Task directions: In the letter from Nathaniel Macon to Thomas Jefferson, how far does Macon say he lives from Warrenton?

Thomas Jefferson Papers

Nathaniel Macon to Thomas Jefferson, 20 October 1821

From Nathaniel Macon

Buck Spring 20 Octr 1821


I did not receive your letter of the 19–ultimo, untill yesterday, it had no doubt been at Warrenton some time; but I live twelve miles from it & seldom go there

The letter with the copy of one enclosed, will not be seen by any person during my life, without your direction, though I incline to the opinion, that much good might be done, by a few well tried friends reading them; If I should live longer than you, am I to understand that after your death, you now have no objection to their publication then, this is my impression, and without being advised to the contrary, will be done; They will be immediately put under cover & sealed, directed to a friend, remain, in my possession, to be delivered after my death, and not to be opened during your life

Will you pardon, my stating to you, that I have long thought, many of the letters written to you, were written by persons who either knew or had heard of your candor & frankness, and calculated that the answer might possibly be made useful to them or their friends in their private affairs, & often mentioned to some of our Virginia friends, that I wished, they would communicate the opinion to you, in the most easy and friendly manner; Nothing prevented my doing it, but the great aversion, I knew you had to being plagued with letters, beside I thought it rather too froward to write to you, about your private concerns, and it seemed not unlike, the frog trying to equal the ox

No one thinks higher, of the two books, written by Col Taylor than I do, I however almost fear, it is too late for them to do the great majority of the people any good; too many persons have lived so long & so well on the public debt & Bank stock & by bank & other swindling, that it will be almost impossible for the honesty & the industry of the nation to get clear of them; The news papers are generally on the paper & idle side, and they are generally as much depreciated as the bank bills

I mentioned to you in a letter some years past, that the principles which turned the federalists out of1 power, were not fashionable at Washington, nor is there much probability of their being shortly; for two years past, the U-S, have borrowed money in time of peace, to keep their vessels cruising on every sea, & to pay an army; but G-Britain does the same; and if we continue to follow her example, debt, taxes & grinding the poor are the certain consequences

After it was known; that President Madison, one of our best & most worthy men would sign the act, to establish the present bank of the US-; all who were tired of the principles, which put them into power; immediately laid them aside, and went farther into constructive and implied powers, than had been done at any time before; new converts always go beyond those who held the opinions before them; believe me I have not mentioned Mr Madison, with an intent to injure him; and if I was desirous to do so, I could not calculate to succeed with you, no man respects him more than I do; but the errors of a great & good man often do much mischief

I am almost ashamed of the length of this letter, & yet it requires some exertion to stop, whenever one of the few, who maintain the old & safe principles, writes to me; I fear that I am apt to make the answer too long & perhaps tedious; that the evening of your life may be as happy as the morning has been useful to your country is the sincere wish of your friend

Nathl Macon

RC (DLC); endorsed by TJ as received 20 Nov. 1821 and so recorded in SJL; with Dft of TJ to Macon, 23 Nov. 1821, beneath endorsement. RC: top half of address cover only (DLC), with FC of TJ to Thomas Magruder, 26 Feb. 1823, on verso; bottom half of address cover only (MHi), with FC of TJ to William Radford, 27 Feb. 1823, on verso; addressed: “Mr Thomas Jefferson Monticello near Milton Virginia”; stamped; postmarked Monroe, N.C., 29 Oct. 1821.

Provided data:

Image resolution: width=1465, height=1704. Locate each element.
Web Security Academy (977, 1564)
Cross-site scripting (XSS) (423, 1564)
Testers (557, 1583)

Exercise solution: Twelve miles.